▶ [EXERCISE REQUIREMENTS]
Scan the lines below; pull out those with "settings".

┏━━

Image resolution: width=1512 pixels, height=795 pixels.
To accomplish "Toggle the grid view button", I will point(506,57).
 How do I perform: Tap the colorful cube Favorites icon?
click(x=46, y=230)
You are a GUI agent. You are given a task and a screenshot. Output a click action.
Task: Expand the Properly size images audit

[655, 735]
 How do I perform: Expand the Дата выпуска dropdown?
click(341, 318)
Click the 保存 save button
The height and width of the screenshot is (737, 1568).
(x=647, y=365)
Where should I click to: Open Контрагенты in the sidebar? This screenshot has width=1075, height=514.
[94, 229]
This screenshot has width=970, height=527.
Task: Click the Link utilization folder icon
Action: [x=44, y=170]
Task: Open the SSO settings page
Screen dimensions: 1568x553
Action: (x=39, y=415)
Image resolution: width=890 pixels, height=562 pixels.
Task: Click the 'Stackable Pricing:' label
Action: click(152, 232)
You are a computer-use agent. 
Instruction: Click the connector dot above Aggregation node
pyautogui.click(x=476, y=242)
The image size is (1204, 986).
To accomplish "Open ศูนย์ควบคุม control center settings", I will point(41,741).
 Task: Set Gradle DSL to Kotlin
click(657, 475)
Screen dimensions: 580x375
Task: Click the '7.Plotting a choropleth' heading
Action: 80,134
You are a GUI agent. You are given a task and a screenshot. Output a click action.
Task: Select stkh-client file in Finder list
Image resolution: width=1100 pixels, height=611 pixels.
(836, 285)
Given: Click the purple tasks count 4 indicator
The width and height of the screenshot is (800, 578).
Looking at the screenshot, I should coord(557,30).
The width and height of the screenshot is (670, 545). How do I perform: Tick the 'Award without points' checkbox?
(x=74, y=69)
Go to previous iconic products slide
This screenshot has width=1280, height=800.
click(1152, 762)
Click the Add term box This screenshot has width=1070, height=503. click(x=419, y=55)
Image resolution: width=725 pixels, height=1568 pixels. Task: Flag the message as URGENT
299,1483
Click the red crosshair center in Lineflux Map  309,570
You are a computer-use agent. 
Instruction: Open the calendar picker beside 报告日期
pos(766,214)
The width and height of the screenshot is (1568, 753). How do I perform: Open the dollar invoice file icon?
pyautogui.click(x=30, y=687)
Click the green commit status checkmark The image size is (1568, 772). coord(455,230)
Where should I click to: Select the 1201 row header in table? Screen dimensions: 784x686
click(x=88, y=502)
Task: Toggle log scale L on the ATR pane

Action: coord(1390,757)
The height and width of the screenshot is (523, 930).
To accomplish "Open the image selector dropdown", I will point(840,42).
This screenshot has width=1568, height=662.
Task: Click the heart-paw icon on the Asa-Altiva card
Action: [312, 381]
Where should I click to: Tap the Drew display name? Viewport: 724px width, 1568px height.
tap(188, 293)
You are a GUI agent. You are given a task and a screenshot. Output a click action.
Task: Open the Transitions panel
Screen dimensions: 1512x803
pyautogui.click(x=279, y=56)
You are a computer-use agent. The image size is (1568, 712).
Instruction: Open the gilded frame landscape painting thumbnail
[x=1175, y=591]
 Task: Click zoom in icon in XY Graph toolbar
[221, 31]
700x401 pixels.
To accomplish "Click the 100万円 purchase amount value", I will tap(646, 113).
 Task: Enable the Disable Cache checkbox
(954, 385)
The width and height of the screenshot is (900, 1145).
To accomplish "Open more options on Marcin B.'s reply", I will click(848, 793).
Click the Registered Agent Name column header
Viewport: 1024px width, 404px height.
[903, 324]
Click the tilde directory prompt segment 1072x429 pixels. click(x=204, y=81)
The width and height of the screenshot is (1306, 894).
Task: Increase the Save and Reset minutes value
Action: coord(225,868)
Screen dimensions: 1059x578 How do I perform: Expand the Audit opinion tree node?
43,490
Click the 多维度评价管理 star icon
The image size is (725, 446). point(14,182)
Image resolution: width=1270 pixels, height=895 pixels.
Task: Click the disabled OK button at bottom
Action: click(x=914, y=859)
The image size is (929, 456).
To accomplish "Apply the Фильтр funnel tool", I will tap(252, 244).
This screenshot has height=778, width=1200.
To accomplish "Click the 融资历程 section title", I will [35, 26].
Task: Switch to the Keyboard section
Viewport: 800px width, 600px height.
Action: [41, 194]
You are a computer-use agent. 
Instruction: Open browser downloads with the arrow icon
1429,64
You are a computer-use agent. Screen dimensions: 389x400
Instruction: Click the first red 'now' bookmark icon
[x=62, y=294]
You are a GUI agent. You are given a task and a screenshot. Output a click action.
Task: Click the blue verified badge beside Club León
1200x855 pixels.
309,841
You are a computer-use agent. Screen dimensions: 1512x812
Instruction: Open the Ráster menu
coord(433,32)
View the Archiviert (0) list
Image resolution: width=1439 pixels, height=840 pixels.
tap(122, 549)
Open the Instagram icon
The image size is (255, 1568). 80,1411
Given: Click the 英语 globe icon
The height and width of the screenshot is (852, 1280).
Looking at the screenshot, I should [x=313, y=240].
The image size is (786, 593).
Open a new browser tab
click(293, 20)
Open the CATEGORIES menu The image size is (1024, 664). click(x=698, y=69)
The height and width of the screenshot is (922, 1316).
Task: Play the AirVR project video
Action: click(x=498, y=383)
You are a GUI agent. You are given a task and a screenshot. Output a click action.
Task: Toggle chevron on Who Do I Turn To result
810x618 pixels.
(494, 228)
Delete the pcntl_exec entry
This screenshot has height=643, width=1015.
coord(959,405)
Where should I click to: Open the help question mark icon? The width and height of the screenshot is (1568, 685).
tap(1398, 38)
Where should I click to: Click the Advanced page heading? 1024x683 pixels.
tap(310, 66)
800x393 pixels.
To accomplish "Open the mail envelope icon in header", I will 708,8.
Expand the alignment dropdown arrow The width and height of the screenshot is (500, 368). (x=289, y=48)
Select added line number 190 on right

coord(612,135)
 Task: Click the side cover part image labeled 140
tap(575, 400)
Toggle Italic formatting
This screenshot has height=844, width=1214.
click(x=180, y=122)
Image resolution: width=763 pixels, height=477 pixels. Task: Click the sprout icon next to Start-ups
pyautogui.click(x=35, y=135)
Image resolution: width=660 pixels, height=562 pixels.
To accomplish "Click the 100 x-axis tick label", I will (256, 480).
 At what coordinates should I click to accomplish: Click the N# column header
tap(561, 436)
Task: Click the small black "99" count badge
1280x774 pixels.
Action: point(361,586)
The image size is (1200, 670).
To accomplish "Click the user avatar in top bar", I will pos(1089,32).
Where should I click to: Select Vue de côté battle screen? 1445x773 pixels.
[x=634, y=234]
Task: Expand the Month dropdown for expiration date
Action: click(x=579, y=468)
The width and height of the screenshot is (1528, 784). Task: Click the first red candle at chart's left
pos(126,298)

┗━━

▶ [SOLUTION TO THE PROBLEM]
Task: Open the SSO settings page
To accomplish "Open ศูนย์ควบคุม control center settings", I will point(41,741).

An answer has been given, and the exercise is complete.